Y llegamos al tema de la violencia. En esta segunda temporada, la brutalidad se ha convertido en el eje central de la serie, pero no de una manera reflexiva o provocadora, sino gratuita. Hay una delgada línea entre la crítica social y el sensacionalismo, y El juego del calamar la cruza con la elegancia de un tertuliano haciendo méritos en un programa de media tarde en televisión. Las muertes, lejos de impactar, terminan generando un extraño bostezo colectivo. ¡Ah, otra vez alguien explota en mil pedazos! Pasemos al siguiente. La crítica social también es de parvulario. La primera temporada tenía algo de sutil: señalaba las injusticias del sistema con cierto ingenio. La segunda opta por el martillo. Los ricos son malvados, los pobres son víctimas, y no hay espacio para matices si no vas paseando por Collbató. Al final, la serie cae en la misma trampa que intenta denunciar: convertir el sufrimiento humano en entretenimiento para masas.
Puestos a elegir un «Battle Royale», antes que sentarse a ver el escaparate de obviedades que es El juego del calamar, invito a los lectores a que descubran la japonesa Alice in Borderland, un laberinto intelectual a medio camino entre Cube y Mad Max que desafía al espectador. Esta serie, con su Tokio desierto y postapocalíptico, no se contenta con lanzar críticas sociales prefabricadas. No, aquí la narrativa se sumerge en el existencialismo, la naturaleza de la humanidad y los límites de la moralidad cuando se enfrentan a la pura supervivencia.
La estética de Alice in Borderland es menos llamativa, pero infinitamente más inmersiva. Los escenarios, que mezclan la devastación con lo mundano, invitan a la reflexión y al desconcierto. Los juegos, lejos de ser una simple excusa para la violencia, son puzles meticulosamente diseñados que exploran la inteligencia, el trabajo en equipo y la psicología humana. Y los personajes, ah, los personajes. Arisu y Usagi son mucho más que vehículos narrativos; son seres humanos tridimensionales cuya evolución emocional y psicológica es tan importante como la trama misma. Mientras El juego del calamar parece concebido para provocar frases exclamativas que acaban en «Bro!», Alice in Borderland está hecha para debates frikis donde cada prueba se analiza científicamente y cada silencio cómplice se interpreta como si fuera una viñeta de Alan Moore.

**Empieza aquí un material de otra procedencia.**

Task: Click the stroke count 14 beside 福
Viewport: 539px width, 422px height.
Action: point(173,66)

Con la llegada de la segunda temporada de ambas series, las diferencias se hacen aún más evidentes. La nueva entrega de El juego del calamar sigue con sus traiciones predecibles, más vueltas de tuerca que se ven venir a un parsec de distancia e introduce como novedad al mundo cripto como nuevo reino de Hades. Es entretenida, sí, especialmente para adolescentes de 14 a 50 años, pero también agotadora en su insistencia por repetir los mismos trucos que la hicieron famosa. En cambio, la segunda temporada de Alice in Borderland profundiza en sus temas centrales y lleva a sus personajes a terrenos aún más oscuros y complejos. La serie no tiene miedo de reinventarse, de explorar nuevas dinámicas, de empujar los límites de su narrativa y, sobre todo, tiene al Rey de tréboles que es un gusto verlo.
N.A.: Aprovechado que es 28 de diciembre me he permitido publicar esta reseña sin ver la temporada 2 de la serie basándome en los comentarios de un adolescente. No way.